Netflix agregó a su lista de opciones Blade Runner 2049, la segunda película de la saga Blade Runner que tiene como protagonista a Ryan Gosling y muestra un mundo futurista gobernado por extremos.

En el 2049, 30 años después de los sucesos de la primera película, el oficial K, un nuevo replicante de la policía de Los Ángeles, encuentra un baúl con un secreto que podría crear caos en el mundo. Para eso, tendrá que buscar a Rick Deckard, quien reside la clave que podría permitir salvar a la sociedad.
El film dirigido por Denis Villanueve crea un mundo futurista que se basa en extremos, junto con su anterior entrega dirigida por Ridley Scott. La saga de Blade Runner está ambientada en un 2019 y 2049 donde hay sobrepoblación, y replicantes; estos últimos son un tipo de androide que imitan al ser humano en su aspecto físico, llegando a ser indistinguibles, pero cuenta con una fuerza y agilidad superior e inteligencia variable según el modelo. Los replicantes no sienten, y los pocos que presentaron sentimientos son eliminados por los Blade Runners

En los personajes se ve la primera pista de extremos: los seres humanos sienten, los replicantes no. Los protagonistas Ryan Gosling, Harrison Ford, Ana de Armas, Sylvia Hoeks, y Jared Leto muestran estas diferencias en todo momento. Gosling interpreta al oficial K y sorprende cuando deja de lado sus anteriores papeles en diversas películas y actúa como un verdadero robot.
Los momentos donde se quiere mostrar sentimiento de parte de los personajes están acompañados por una instrumental que muestra peligro, haciendo que el espectador sienta lo que vive el personaje y creando un vínculo. Debido a esta decisión, hasta en los momentos de luchas, la mayor parte del film está acompañado solo de diálogos y casi nada de música; pero no dejan que el espectador se aburra.
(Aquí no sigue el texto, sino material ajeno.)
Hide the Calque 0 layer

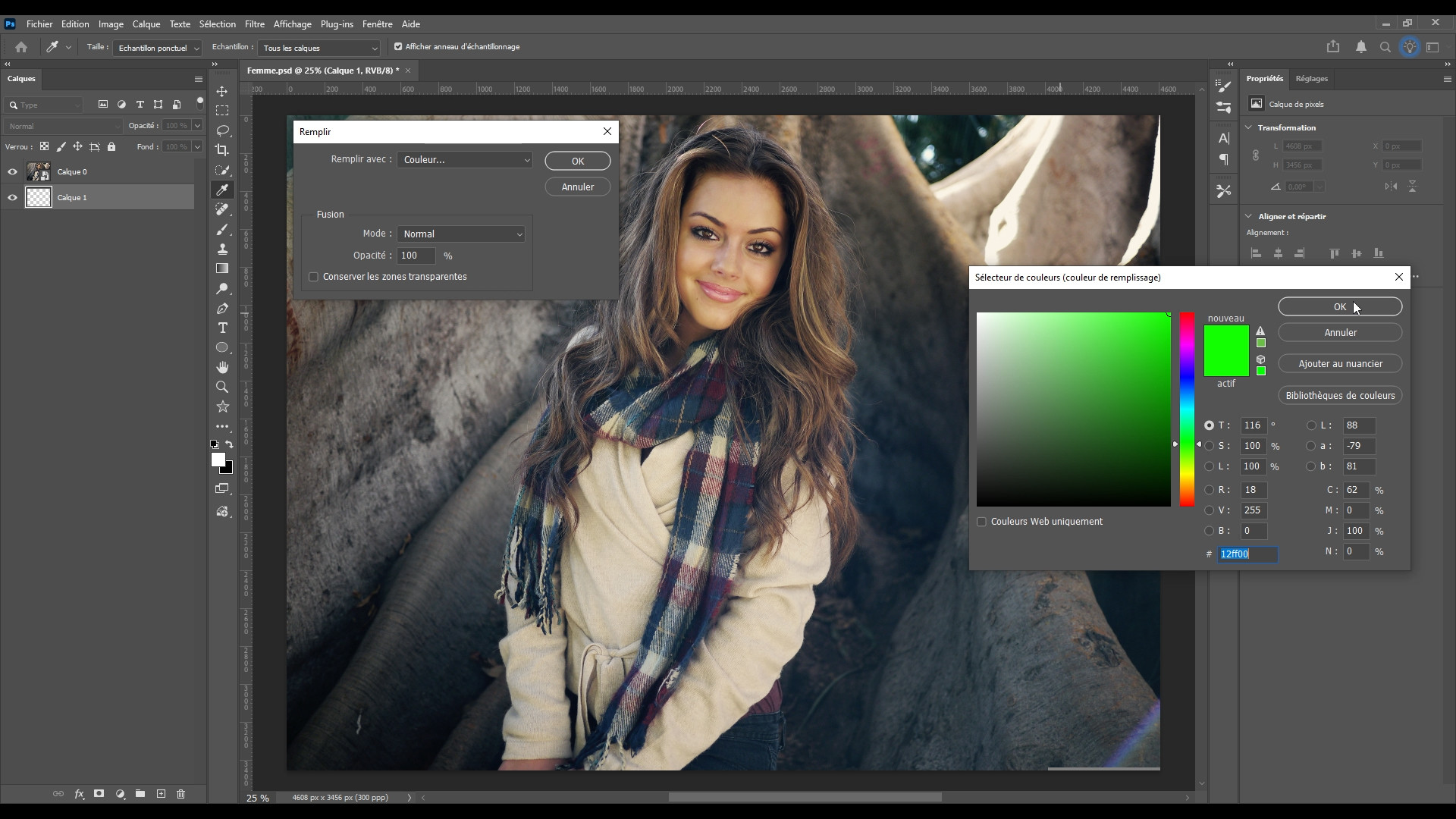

Esta idea extremista se ve en la fotografía. Se podría decir que Blade Runner 2049 prefirió jugar con esta área más que con el resto, porque se caracteriza por los ambientes elegidos y los planos. Dentro de los mismos se ve espacios completamente abandonados, expresando soledad pura, como también extremadamente repleto de personas u objetos. No hay un punto medio en ninguna parte.
Lo impactante es la colorimetría elegida, es decir el tratamiento de color decidido tanto en el set como en las correcciones de edición. El director de fotografía Roger Deakins creó un mundo donde está reinado por todos los colores, pero estos son bien diferenciados. Algunos lugares son cálidos, y predominan los naranjas y rojos, otros son fríos, donde vemos azules y a veces son acompañados por nieve; y en pocas ocasiones vemos una habitación ambientada en tonos verdes. El vestuario acompaña la decisión tomada por Deakins al elegir ropas de colores neutros, como negro, blanco o gris.

La colorimetría es la pista más importante que nos da la película para entender ese futuro extremista que se creó cuando empezaron los replicantes y los humanos a pelear. Muchas veces los espacios fríos traen tristeza o calma; mientras que los rojos muestran el peligro que se avecina aunque no parezca. En ningún momento, hay una iluminación natural.
Blade Runner 2049 continúa con la historia creada en 1982 por el director Ridley Scott, perfeccionándola con los avances tecnológicos pero sin cambiarla en absoluto. Es la segunda parte de la saga que muestra una historia atrapante, en un mundo ficticio alucinante. En el film se valora tanto el guion como los personajes; pero toma protagonismo la colorimetría elegida por ser extremista y representar un futuro divido en dos grupos, haciendo que eso sea lo que más se disfruta.
Arte
Fotografía
Guion
Música
Actuación
Dirección
Androides y humanos; sentimientos o frialdad extrema. La segunda película de Blade Runner muestra estos extremos en sus personajes, el uso de la música y sobre todo en su impactante elección de color en sus ambientes.